Items listed in a dataset:

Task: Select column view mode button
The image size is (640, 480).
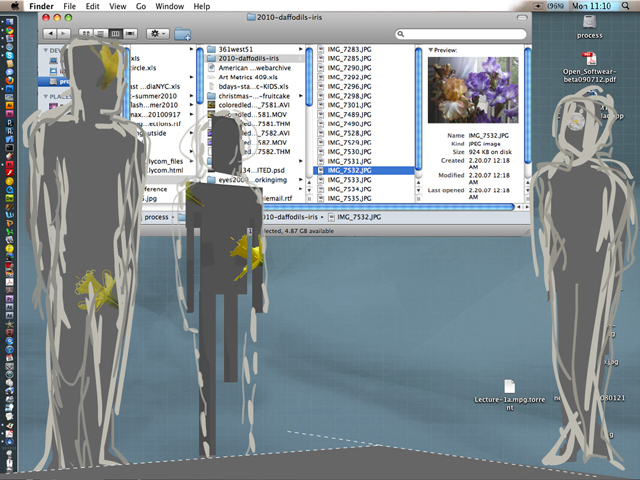Action: tap(116, 34)
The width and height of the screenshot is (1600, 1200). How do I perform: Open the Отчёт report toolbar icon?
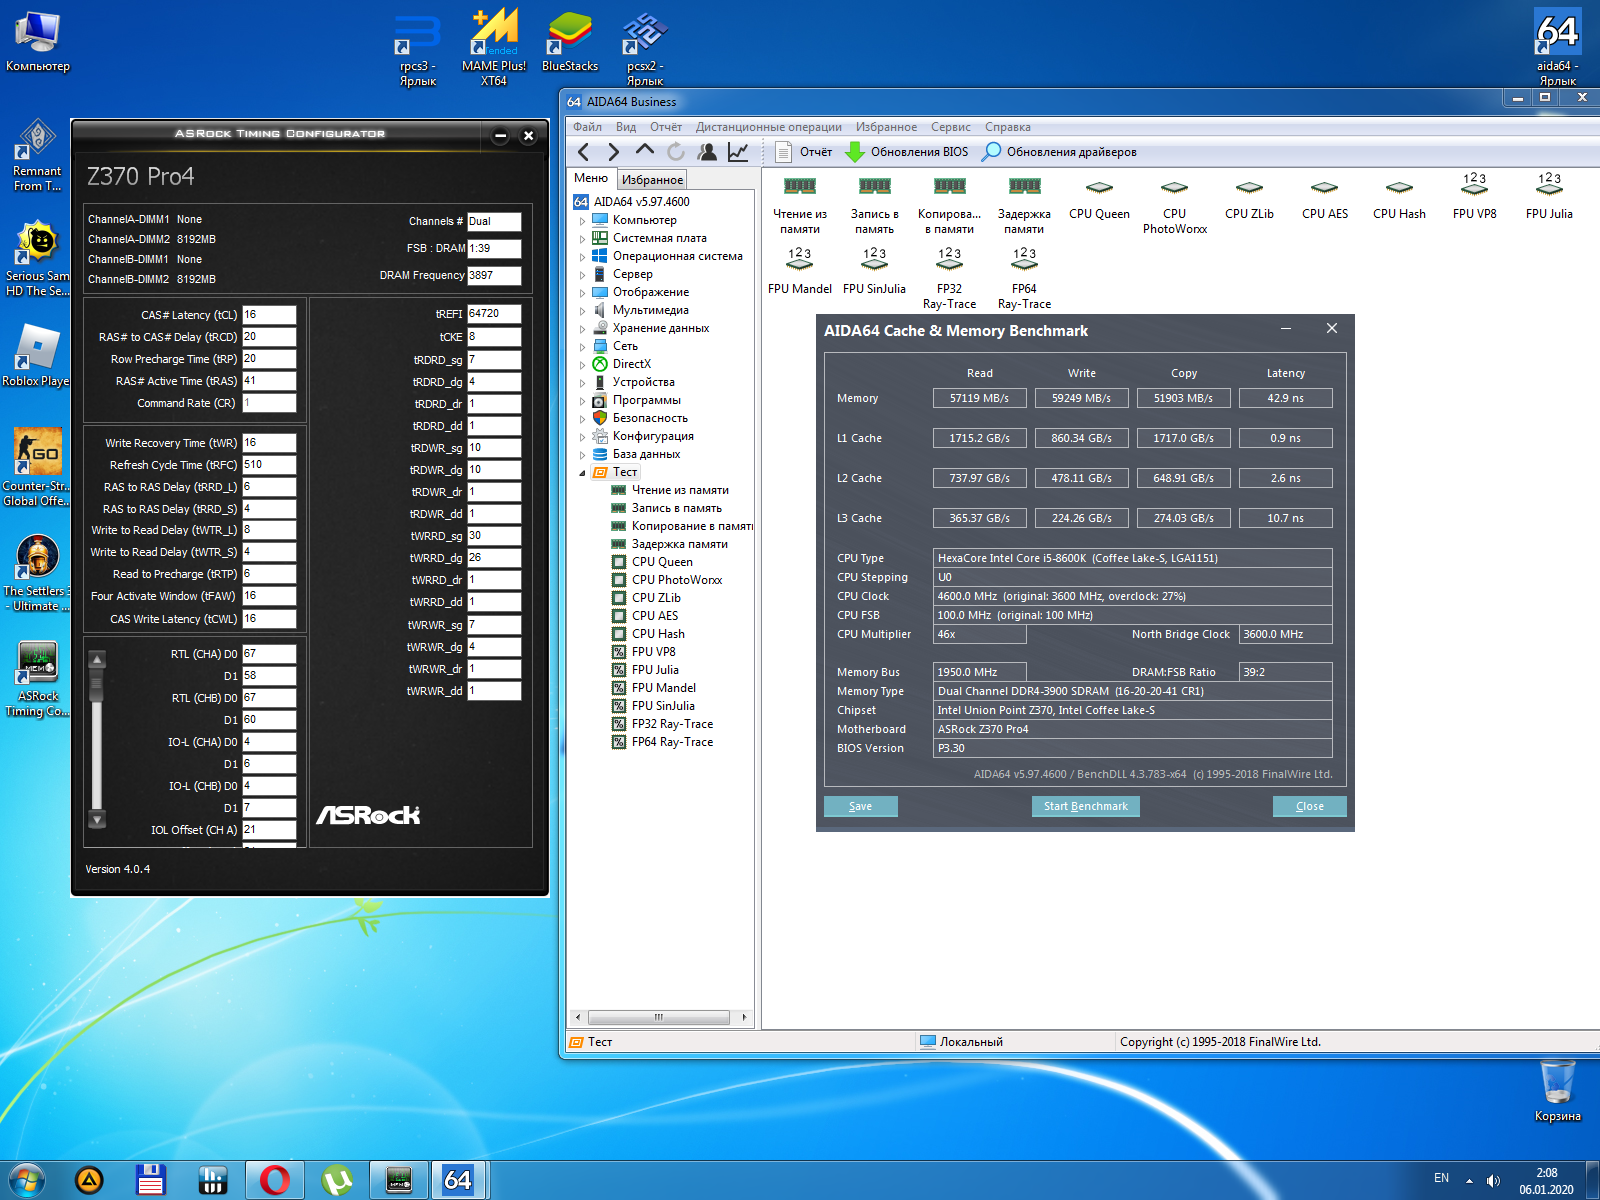pos(785,152)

**Aim of the exercise:** Transcribe the records above exactly, skipping pictures.

**Written response:**
Task: Select column view mode button
The image size is (640, 480).
Action: tap(116, 34)
The width and height of the screenshot is (1600, 1200). How do I perform: Open the Отчёт report toolbar icon?
pos(785,152)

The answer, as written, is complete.